[Material provided]
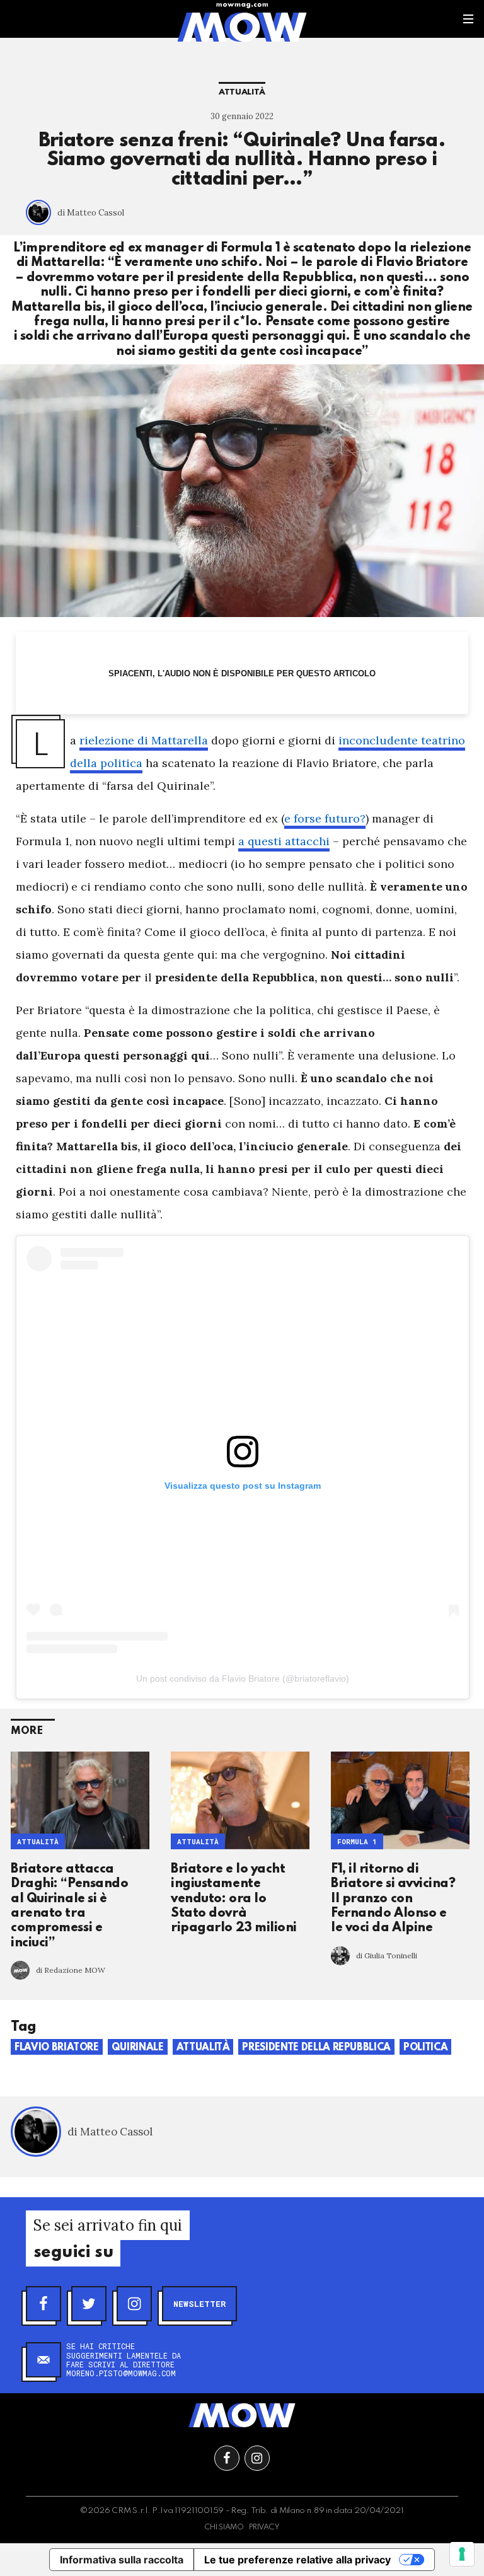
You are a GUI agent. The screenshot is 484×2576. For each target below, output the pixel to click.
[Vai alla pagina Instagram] (257, 2458)
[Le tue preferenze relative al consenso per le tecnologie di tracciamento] (462, 2554)
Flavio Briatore (56, 2048)
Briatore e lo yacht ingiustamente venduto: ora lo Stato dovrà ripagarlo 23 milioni (234, 1899)
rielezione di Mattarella (143, 740)
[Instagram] (134, 2303)
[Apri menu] (468, 19)
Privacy (264, 2527)
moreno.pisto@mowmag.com (121, 2373)
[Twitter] (89, 2303)
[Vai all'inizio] (242, 2415)
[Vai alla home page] (241, 26)
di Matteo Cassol (90, 212)
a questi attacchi (284, 841)
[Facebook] (43, 2303)
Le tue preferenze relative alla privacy (297, 2559)
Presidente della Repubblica (316, 2048)
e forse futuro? (325, 818)
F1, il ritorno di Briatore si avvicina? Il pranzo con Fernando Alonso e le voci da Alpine (393, 1899)
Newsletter (199, 2303)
[/Material provided]
**Exercise brief:**
Copy the data word for word and omit every picture.

**Solution for this problem:**
You are a GUI agent. The screenshot is 484×2576. For each target below, output the pixel to click.
[Vai alla pagina Instagram] (257, 2458)
[Le tue preferenze relative al consenso per le tecnologie di tracciamento] (462, 2554)
Flavio Briatore (56, 2048)
Briatore e lo yacht ingiustamente venduto: ora lo Stato dovrà ripagarlo 23 milioni (234, 1899)
rielezione di Mattarella (143, 740)
[Instagram] (134, 2303)
[Apri menu] (468, 19)
Privacy (264, 2527)
moreno.pisto@mowmag.com (121, 2373)
[Twitter] (89, 2303)
[Vai all'inizio] (242, 2415)
[Vai alla home page] (241, 26)
di Matteo Cassol (90, 212)
a questi attacchi (284, 841)
[Facebook] (43, 2303)
Le tue preferenze relative alla privacy (297, 2559)
Presidente della Repubblica (316, 2048)
e forse futuro? (325, 818)
F1, il ritorno di Briatore si avvicina? Il pranzo con Fernando Alonso e le voci da Alpine (393, 1899)
Newsletter (199, 2303)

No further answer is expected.